Figure EV3. Deletion of de novo DNA methyltransferases does not influence long‐term maintenance of adult hippocampal NSPCs in vivo .

1. Validation of genomic deletion of Dnmt3a (3A) and Dnmt3b (3B) in Gfp‐positive cells by polymerase chain reaction. Arrows indicate expected sizes for wildtype Dnmt3a and Dnmt3b amplicons.
2. No difference in the percentage of NSPCs and astrocytes among Gfp‐positive cells was detected between WT (red; n = 3 mice) and KO mice (violet; n = 4 mice). Corresponding experimental scheme is depicted in Fig 4E. Depicted are data points for every animal with genotype means ± SEM.

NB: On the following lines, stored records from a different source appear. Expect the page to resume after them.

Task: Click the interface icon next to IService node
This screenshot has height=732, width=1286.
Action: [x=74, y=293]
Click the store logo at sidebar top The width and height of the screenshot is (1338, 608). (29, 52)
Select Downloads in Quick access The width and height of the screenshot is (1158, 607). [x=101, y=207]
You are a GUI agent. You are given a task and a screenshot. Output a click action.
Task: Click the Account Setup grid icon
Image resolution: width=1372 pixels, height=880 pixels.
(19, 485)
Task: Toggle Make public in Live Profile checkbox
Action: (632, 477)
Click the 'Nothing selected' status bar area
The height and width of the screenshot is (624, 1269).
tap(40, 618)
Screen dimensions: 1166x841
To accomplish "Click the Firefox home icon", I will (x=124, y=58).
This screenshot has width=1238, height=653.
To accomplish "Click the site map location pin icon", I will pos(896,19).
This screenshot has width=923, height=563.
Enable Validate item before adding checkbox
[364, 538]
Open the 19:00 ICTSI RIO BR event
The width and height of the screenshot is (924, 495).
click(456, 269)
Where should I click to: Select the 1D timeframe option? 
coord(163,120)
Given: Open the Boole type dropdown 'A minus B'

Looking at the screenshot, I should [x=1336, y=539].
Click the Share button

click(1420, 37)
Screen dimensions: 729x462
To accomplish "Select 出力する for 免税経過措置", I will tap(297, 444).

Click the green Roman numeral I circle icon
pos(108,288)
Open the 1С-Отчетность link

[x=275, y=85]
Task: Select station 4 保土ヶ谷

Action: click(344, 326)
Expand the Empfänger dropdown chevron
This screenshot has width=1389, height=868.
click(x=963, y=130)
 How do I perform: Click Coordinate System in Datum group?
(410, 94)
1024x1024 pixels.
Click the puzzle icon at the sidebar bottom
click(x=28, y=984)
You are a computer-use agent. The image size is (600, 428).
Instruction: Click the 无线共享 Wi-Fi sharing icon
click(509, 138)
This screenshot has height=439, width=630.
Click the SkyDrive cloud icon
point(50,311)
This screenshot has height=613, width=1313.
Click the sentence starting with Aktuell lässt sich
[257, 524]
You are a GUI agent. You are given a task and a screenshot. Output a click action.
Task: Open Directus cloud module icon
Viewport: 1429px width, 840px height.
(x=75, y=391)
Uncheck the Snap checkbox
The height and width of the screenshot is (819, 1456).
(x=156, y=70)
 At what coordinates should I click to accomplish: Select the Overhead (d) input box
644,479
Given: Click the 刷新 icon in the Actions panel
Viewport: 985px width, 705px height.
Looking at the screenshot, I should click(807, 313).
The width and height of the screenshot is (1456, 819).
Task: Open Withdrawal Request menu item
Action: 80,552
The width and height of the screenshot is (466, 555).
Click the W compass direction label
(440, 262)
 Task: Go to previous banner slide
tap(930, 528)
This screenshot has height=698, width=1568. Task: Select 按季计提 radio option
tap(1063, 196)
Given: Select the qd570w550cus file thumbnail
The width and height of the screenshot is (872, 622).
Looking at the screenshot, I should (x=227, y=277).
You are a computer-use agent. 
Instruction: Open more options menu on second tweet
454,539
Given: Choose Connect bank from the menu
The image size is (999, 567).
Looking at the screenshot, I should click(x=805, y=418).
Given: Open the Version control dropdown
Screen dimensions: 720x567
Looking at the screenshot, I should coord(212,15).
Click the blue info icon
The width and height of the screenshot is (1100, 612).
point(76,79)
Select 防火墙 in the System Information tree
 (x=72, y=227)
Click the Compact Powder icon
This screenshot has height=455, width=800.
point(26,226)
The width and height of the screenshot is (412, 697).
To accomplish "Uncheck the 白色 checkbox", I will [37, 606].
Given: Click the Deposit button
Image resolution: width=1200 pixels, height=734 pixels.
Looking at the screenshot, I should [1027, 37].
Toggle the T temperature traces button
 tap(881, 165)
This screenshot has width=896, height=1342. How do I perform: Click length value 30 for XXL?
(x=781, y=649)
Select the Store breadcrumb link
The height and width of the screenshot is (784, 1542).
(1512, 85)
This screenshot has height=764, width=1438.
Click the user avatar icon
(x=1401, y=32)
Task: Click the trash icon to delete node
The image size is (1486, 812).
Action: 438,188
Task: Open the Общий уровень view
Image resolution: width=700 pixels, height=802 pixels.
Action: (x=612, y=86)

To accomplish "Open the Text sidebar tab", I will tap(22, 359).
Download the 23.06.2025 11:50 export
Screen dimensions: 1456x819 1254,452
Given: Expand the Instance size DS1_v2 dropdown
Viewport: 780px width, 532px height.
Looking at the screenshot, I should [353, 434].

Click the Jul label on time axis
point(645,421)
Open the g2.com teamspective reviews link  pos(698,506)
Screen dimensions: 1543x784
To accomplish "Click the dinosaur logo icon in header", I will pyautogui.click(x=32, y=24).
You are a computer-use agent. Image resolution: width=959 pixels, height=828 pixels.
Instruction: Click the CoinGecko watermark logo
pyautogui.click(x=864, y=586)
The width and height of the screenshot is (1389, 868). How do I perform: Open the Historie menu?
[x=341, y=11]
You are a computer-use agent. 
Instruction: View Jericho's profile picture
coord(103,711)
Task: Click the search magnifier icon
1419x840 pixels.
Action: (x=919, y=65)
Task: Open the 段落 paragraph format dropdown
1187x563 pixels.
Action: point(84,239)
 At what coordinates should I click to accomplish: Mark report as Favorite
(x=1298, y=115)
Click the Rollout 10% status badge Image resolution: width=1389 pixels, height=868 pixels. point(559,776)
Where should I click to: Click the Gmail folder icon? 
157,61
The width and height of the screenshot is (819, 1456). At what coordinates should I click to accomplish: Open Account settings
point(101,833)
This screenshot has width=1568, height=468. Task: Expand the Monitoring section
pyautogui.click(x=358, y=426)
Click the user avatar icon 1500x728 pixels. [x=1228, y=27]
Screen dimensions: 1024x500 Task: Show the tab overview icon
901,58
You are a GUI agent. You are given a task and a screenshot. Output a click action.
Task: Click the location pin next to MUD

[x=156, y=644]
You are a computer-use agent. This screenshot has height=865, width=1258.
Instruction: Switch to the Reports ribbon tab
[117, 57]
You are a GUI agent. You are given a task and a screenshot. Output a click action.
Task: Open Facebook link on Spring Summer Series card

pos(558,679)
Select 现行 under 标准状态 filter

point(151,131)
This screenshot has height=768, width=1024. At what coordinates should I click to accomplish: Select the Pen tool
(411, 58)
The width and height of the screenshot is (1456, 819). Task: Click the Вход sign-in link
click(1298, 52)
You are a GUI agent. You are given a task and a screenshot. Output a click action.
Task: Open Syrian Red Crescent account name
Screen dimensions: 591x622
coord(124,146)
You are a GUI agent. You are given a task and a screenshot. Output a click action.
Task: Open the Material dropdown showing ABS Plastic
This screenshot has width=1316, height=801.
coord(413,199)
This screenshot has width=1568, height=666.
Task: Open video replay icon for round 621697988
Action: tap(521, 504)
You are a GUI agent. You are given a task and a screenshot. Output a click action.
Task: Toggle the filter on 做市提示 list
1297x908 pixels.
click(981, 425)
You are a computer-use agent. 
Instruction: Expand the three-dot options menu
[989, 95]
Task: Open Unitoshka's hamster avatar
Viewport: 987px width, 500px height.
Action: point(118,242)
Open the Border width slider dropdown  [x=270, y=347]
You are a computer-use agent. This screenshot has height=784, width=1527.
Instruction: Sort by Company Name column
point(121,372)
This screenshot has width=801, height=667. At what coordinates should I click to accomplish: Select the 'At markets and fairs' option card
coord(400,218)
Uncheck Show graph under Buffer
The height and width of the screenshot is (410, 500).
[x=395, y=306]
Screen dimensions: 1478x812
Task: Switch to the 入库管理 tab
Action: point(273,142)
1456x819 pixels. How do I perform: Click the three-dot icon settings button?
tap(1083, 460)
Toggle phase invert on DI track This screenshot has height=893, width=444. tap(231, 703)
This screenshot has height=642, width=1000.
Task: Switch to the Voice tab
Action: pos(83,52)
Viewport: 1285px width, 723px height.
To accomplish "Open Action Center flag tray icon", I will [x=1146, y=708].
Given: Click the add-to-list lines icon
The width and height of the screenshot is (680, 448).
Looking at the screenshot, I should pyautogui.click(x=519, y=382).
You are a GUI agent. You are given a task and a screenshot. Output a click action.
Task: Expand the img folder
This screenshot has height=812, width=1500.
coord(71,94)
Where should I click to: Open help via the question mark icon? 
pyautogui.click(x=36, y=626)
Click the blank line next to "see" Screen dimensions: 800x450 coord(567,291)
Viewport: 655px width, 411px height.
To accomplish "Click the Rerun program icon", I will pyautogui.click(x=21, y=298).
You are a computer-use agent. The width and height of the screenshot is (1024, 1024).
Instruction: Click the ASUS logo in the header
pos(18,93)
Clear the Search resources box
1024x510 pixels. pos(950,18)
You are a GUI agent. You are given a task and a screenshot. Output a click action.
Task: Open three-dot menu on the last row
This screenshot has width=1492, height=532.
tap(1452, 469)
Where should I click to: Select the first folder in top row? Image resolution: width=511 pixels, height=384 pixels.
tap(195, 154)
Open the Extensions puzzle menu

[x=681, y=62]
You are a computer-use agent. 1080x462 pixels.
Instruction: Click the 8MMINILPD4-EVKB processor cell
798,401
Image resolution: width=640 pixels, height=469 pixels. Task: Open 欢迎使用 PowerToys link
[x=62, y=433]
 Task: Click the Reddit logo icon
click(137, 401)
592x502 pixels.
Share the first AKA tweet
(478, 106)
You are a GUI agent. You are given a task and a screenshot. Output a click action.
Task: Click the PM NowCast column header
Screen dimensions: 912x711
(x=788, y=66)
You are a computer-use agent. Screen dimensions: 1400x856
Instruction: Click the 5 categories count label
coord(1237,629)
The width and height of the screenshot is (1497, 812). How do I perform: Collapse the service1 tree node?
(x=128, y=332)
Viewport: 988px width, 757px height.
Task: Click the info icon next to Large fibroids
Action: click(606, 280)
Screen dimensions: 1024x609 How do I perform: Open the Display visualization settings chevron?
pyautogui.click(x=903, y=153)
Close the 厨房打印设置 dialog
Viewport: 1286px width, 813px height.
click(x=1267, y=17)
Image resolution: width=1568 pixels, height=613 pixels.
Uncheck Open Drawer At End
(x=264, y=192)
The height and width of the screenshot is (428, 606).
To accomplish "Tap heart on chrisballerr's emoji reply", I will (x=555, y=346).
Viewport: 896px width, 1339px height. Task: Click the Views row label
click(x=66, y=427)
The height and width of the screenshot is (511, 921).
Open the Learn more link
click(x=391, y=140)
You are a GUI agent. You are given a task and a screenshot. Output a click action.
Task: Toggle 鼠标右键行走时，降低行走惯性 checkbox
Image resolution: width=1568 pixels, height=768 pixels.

3. Representative fluorescent image for detection of NSPCs and astrocytes. Depicted astrocyte is Gfp‐negative. Scale bar: 50 µm.
4. Experimental outline for results presented in E‐G and in Fig  5D and E.
5. No difference was found in the total numbers of NSPCs in the subgranular zone (SGZ) between WT and KO mice 3 months after tamoxifen administration (n = 13 mice, WT; n = 15 mice, KO). Depicted are data points for every animal with genotype means ± SEM (P‐value from unpaired t‐test).
6. Representative fluorescent image for analysis of Sox2‐positive NSPCs. Scale bar: 100 µm.
7. No difference in the total numbers of proliferating cells in the SGZ between WT and KO mice 3 months after recombination (n = 7 mice per genotype). Depicted are data points for every animal with genotype means ± SEM (P‐value from unpaired t‐test).